Reading passage section start
Of course this is easier for me to say, since all my children are relatively healthy. But I’m not alone in a zealous pro-life stance, even when the baby growing in my tummy might not turn out to be 100 percent healthy or “normal.”

Disabilities Are Not All Suffering—There’s Also Joy

Lisa Leonard’s son David was born with Cornelia de Lange Syndrome. He is severely retarded and needs constant care. On her blog, she described a recent experience at the store when a woman looked at her and David with pity. Lisa refused to give in and wallow.

‘There are many things in life he will never accomplish. But those things don’t determine his worth or value.’

“If value is measured in belly laughs that begin in your toes, and pure joy that radiates from your soul, then we are rich […] David’s body is broken–he has a disability. There are many things in life he will never accomplish. But those things don’t determine his worth or value. His heart is whole. His soul is strong and powerful. He freely gives and receives love.”
Reading passage section end
Records provided section start
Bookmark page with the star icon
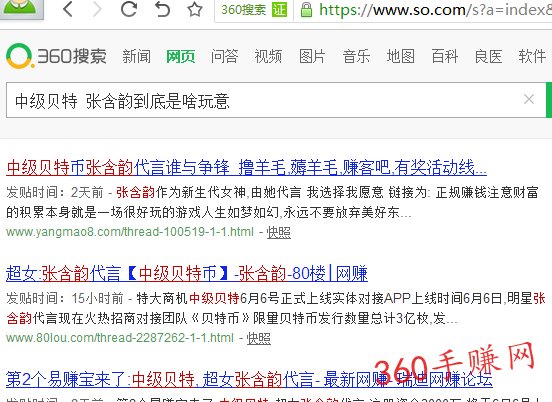The width and height of the screenshot is (552, 402). pyautogui.click(x=195, y=10)
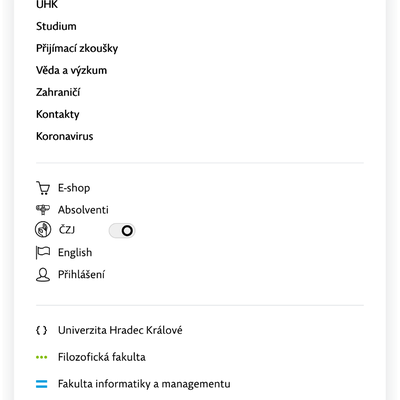
Task: Open the E-shop link
Action: click(x=74, y=188)
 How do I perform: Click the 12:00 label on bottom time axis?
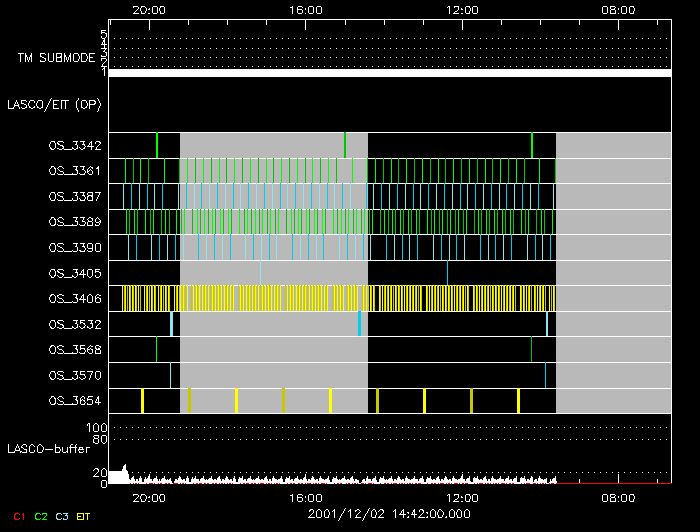tap(461, 496)
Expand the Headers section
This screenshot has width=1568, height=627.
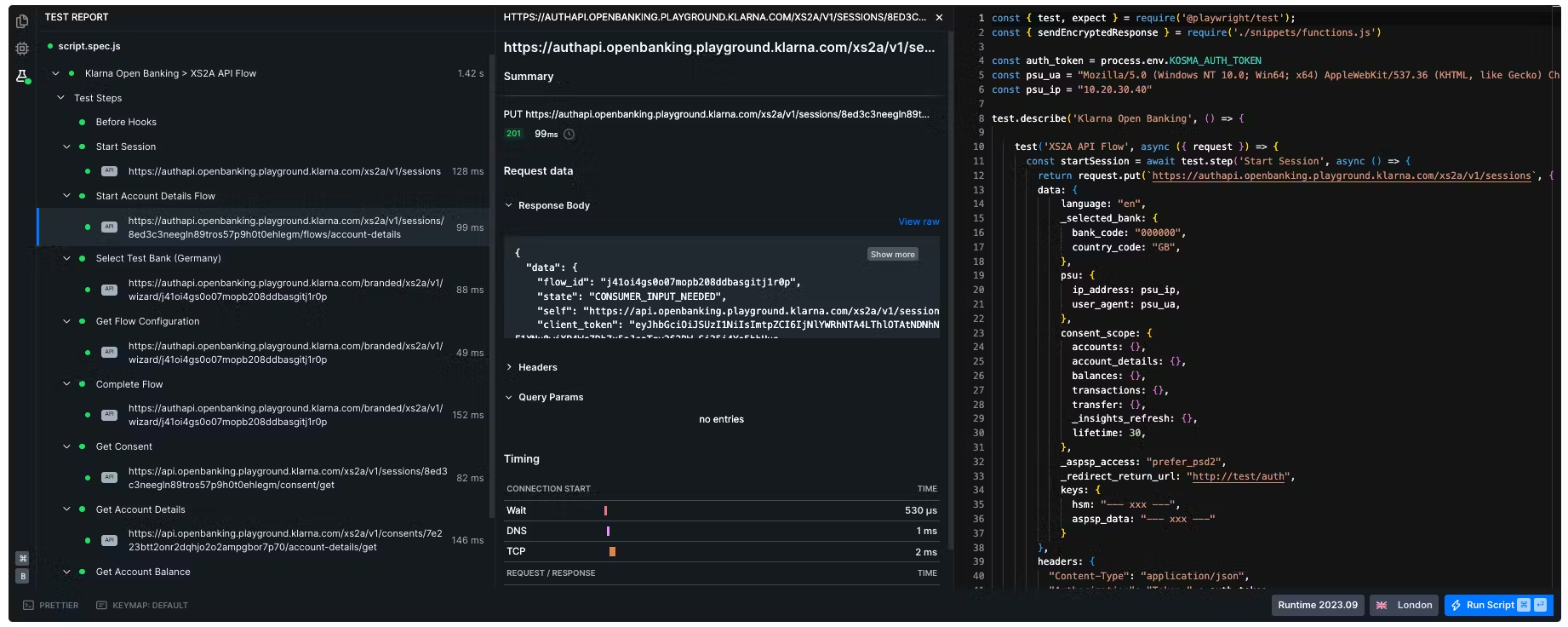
Records provided section end
Exercise tasks -
[1] Retype the stretch of the passage on Lisa Leonard's son from "Of course this" through "in and wallow.".
[2] Answer these from the passage on Lisa Leonard's son:
(a) With what syndrome was David born?
(b) Where did Lisa describe her recent experience at the store?
(c) According to the final quotation, what does David freely do?
[3] Please list every sentence in the last paragraph of the passage on Lisa Leonard's son that begins with the word "He" or "His."

Expected outputs -
[1]
Of course this is easier for me to say, since all my children are relatively healthy. But I’m not alone in a zealous pro-life stance, even when the baby growing in my tummy might not turn out to be 100 percent healthy or “normal.”

Disabilities Are Not All Suffering—There’s Also Joy

Lisa Leonard’s son David was born with Cornelia de Lange Syndrome. He is severely retarded and needs constant care. On her blog, she described a recent experience at the store when a woman looked at her and David with pity. Lisa refused to give in and wallow.

[2]
(a) Cornelia de Lange Syndrome
(b) On her blog
(c) He freely gives and receives love.

[3]
His heart is whole.
His soul is strong and powerful.
He freely gives and receives love.